Return unsafe_view instead of view from matmul when folding occurs #134568

jwieczorekhabana · 2024-08-27T08:48:00Z

When tensor folding occurs during matmul operation returned tensor is a view. This can cause issues when matmul is used inside a custom function and such view is then returned as output. Then it cannot be modified inplace and causes errors.
It can be especially problematic when after such function inplace allreduce is performed.
Issue is resolved when unsafe_view is returned from matmul instead. This solution aligns matmul decomposition with eager implementation in such a way that a non view tensor is returned.

Test included in this PR reproduces the issue.

cc @voznesenskym @penguinwu @EikanWang @jgong5 @Guobing-Chen @XiaobingSuper @zhuhaozhe @blzheng @wenzhe-nrv @jiayisunx @chenyang78 @kadeng @chauhang @amjames @rec

pytorch-bot · 2024-08-27T08:48:03Z

🔗 Helpful Links

🧪 See artifacts and rendered test results at hud.pytorch.org/pr/134568

📄 Preview Python docs built from this PR
📄 Preview C++ docs built from this PR
❓ Need help or want to give feedback on the CI? Visit the bot commands wiki or our office hours

Note: Links to docs will display an error until the docs builds have been completed.

✅ No Failures

As of commit d155a11 with merge base 41e6534 ():
💚 Looks good so far! There are no failures yet. 💚

This comment was automatically generated by Dr. CI and updates every 15 minutes.
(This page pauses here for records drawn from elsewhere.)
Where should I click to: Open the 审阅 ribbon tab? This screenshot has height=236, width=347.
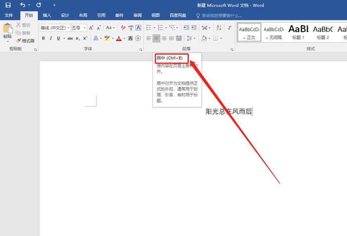click(137, 15)
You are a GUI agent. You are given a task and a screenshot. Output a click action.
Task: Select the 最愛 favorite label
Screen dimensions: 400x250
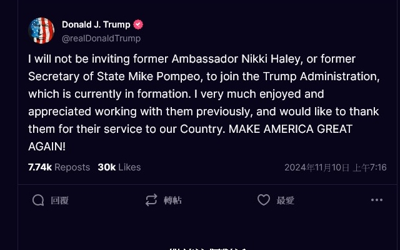(x=286, y=200)
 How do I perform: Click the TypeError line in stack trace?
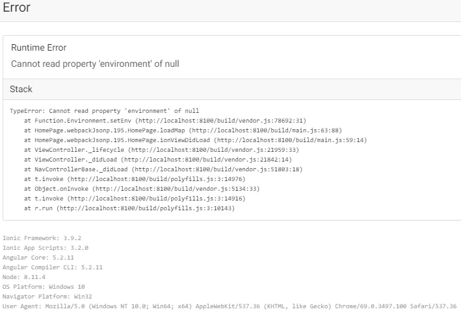(x=105, y=111)
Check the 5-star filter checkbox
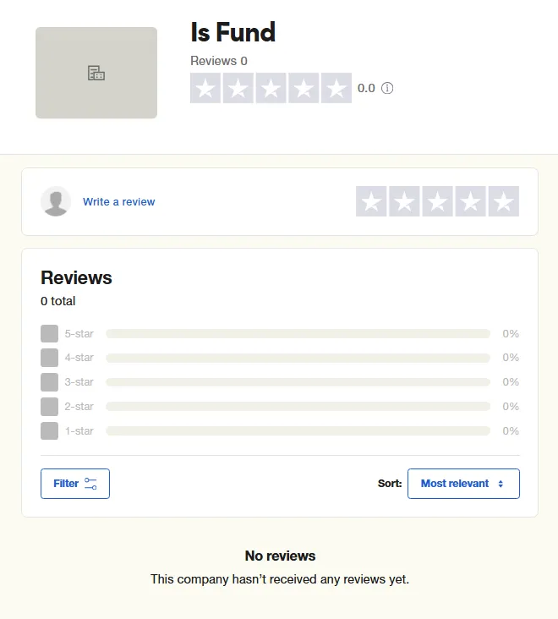 (49, 334)
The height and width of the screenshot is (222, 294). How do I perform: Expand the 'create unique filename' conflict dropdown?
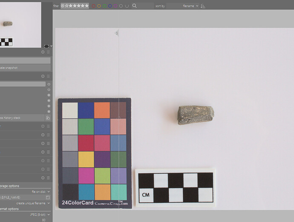34,203
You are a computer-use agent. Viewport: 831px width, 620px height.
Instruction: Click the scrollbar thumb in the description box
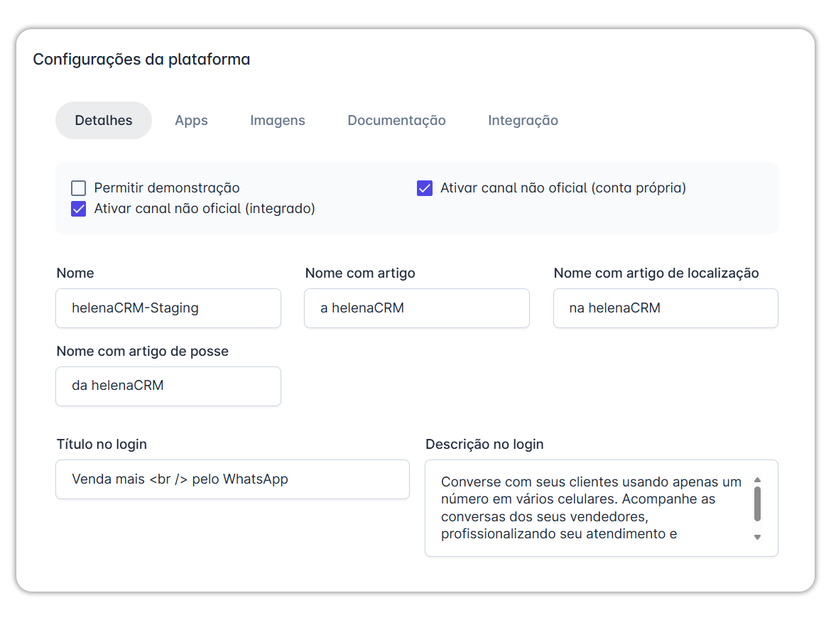point(758,504)
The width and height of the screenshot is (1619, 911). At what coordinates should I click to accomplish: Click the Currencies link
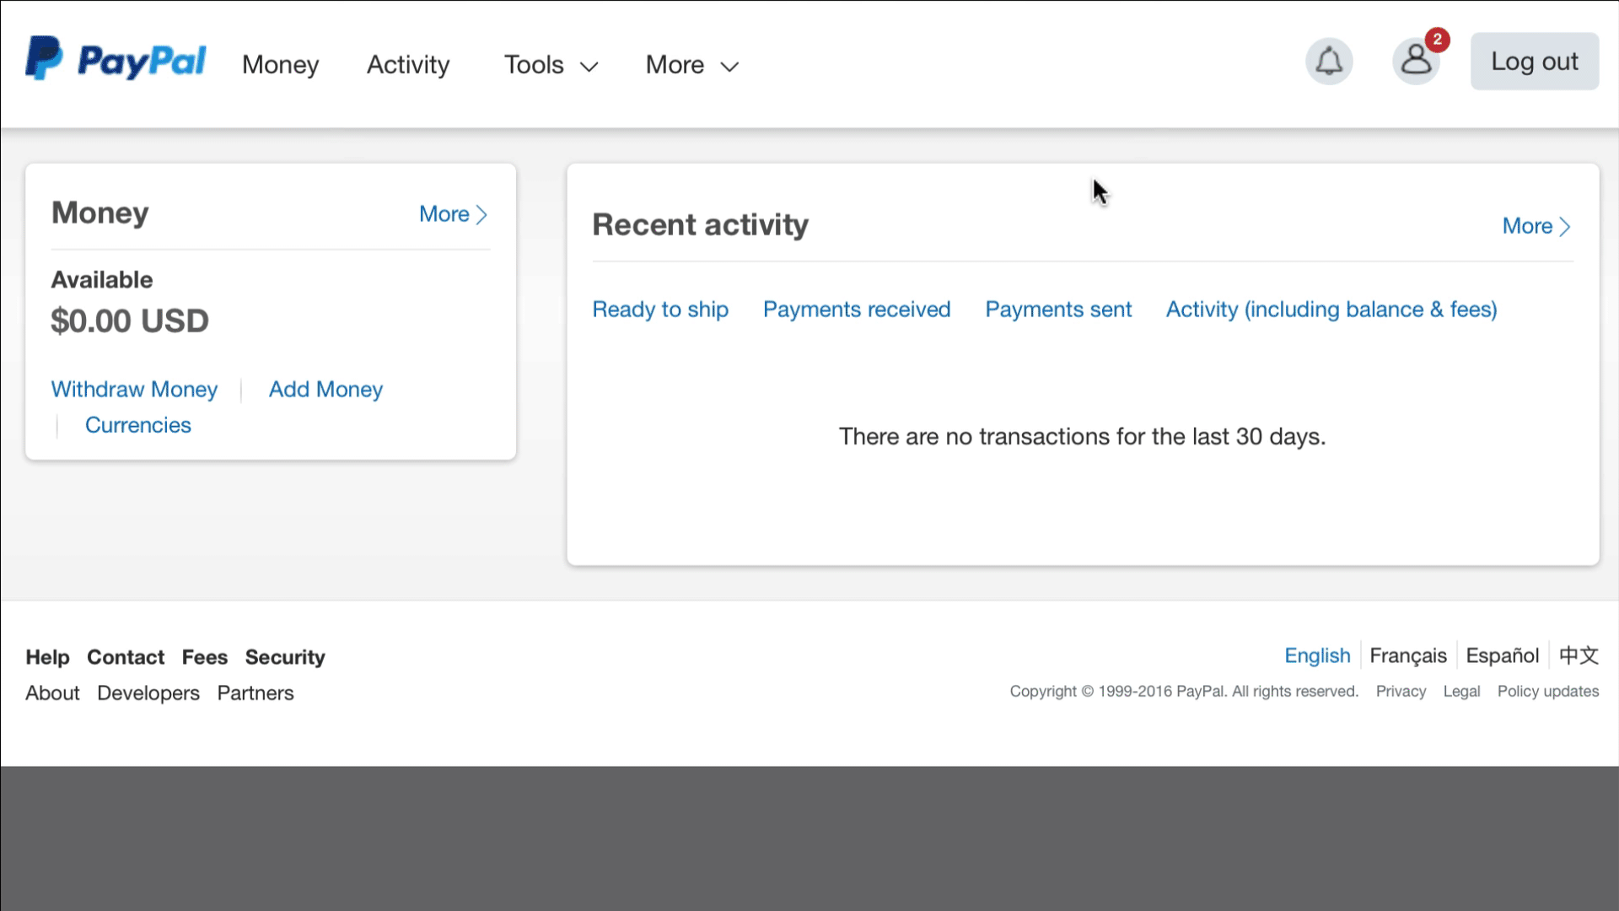click(138, 425)
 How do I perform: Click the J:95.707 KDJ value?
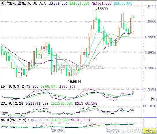pyautogui.click(x=67, y=86)
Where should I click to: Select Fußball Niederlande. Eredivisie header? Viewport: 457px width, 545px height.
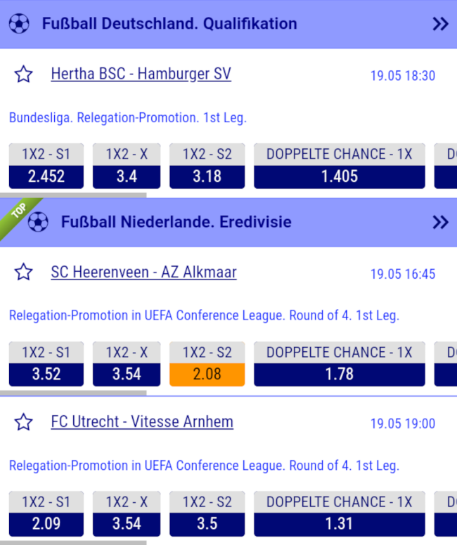pyautogui.click(x=176, y=222)
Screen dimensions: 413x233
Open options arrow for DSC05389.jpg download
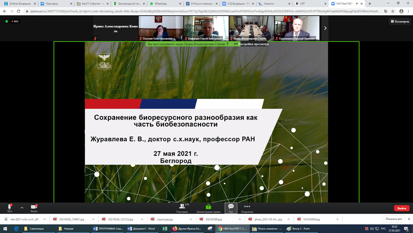[240, 219]
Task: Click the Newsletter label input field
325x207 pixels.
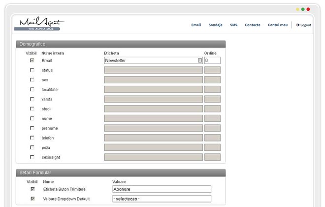Action: [x=150, y=61]
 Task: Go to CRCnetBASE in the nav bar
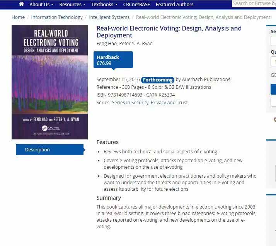tap(137, 5)
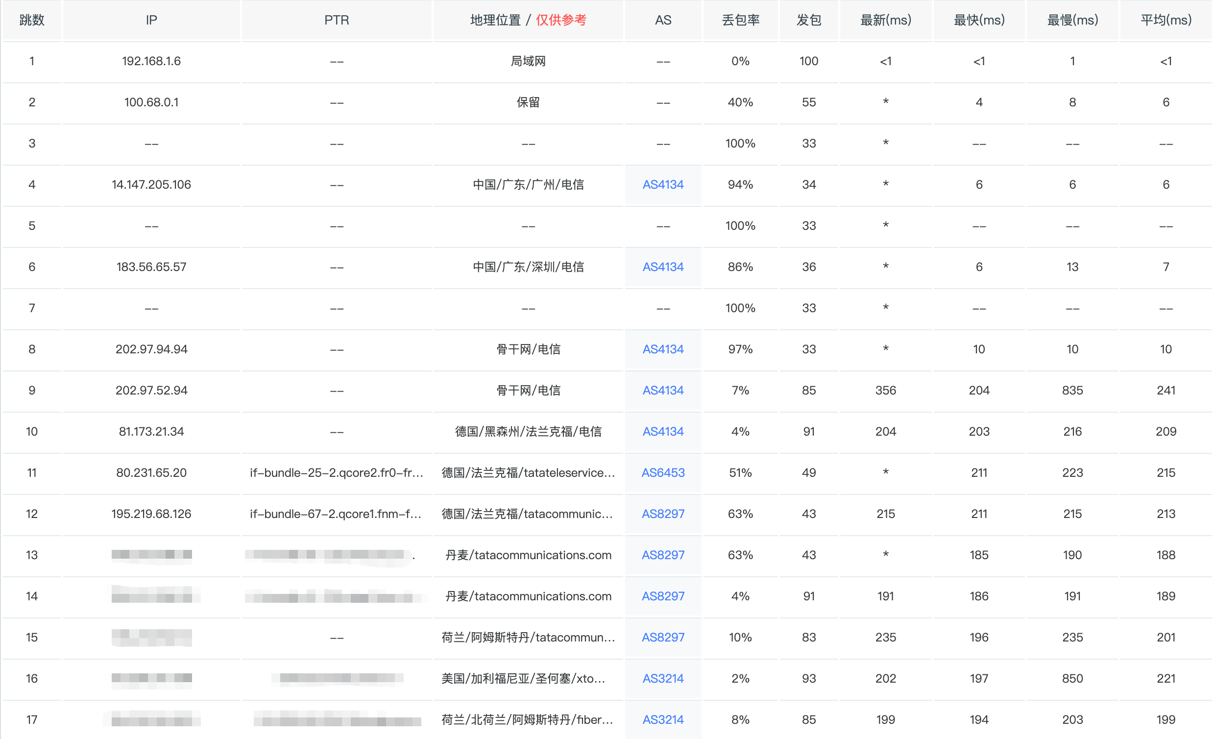Select the 跳数 column header
This screenshot has width=1213, height=739.
[32, 20]
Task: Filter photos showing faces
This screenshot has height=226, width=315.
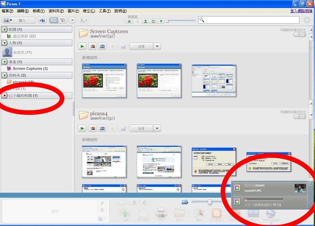Action: (145, 21)
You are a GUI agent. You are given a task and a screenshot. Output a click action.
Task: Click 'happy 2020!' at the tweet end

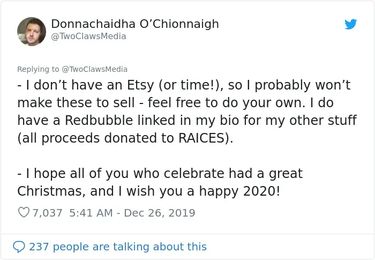pos(239,191)
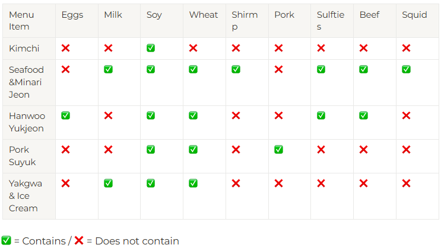Select the Menu Item header cell

21,21
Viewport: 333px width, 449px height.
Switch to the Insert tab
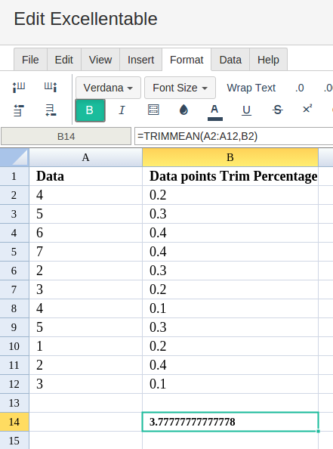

linux-foundation-easycla · 2024-08-27T08:48:05Z

The committers listed above are authorized under a signed CLA.

✅ login: jwieczorekhabana / name: Jan Wieczorek (d155a11, 6e11997, aec701f, 3b92d11, af6a5da)

xinyu-intel · 2024-08-27T12:08:07Z

@jgong5 @EikanWang Hi, can you help on review the PR?

jwieczorekhabana · 2024-08-27T12:52:00Z

Error thrown:

jwieczorekhabana · 2024-08-28T07:34:14Z

@zou3519 Hi I have linter patch ready. In the error messages I've also seen note about adding test owner. From what I've seen in similar test it's just '# Owner(s): ["module: unknown"]. I'm also wondering whether it's the right place for this kind of test or you might already have a more fitted suite somewhere else. Could you give any hints on that?

zou3519 · 2024-08-30T14:56:10Z

test/custom_function/test_custom_function.py

+class TestCustomFunction(TestCase):
+    def test_autograd_function_with_matmul_folding_at_output(self):
+        """
+        When tensor folding occurs during matmul operation returned tensor is a view.
+        This can cause issues when matmul is used inside a custom function
+        and such view is then returned as output. Then it cannot be modified inplace
+        and causes errors.
+        It can be especially problematic when after such function inplace allreduce
+        is performed. This test recreates this behaviour.
+        Issue is resolved when unsafe_view is returned from matmul instead.
+        """


Move this to test/dynamo/test_misc.py

zou3519

The code change makes sense to me. Let's move the test to an existing file rather than put it in its own testcase.

xinyu-intel · 2024-09-02T11:50:12Z

@pytorchbot label "topic: not user facing"

jwieczorekhabana · 2024-09-05T05:47:51Z

@pytorchbot rebase

pytorch-bot · 2024-09-05T05:47:55Z

You don't have permissions to rebase this PR since you are a first time contributor. If you think this is a mistake, please contact PyTorch Dev Infra.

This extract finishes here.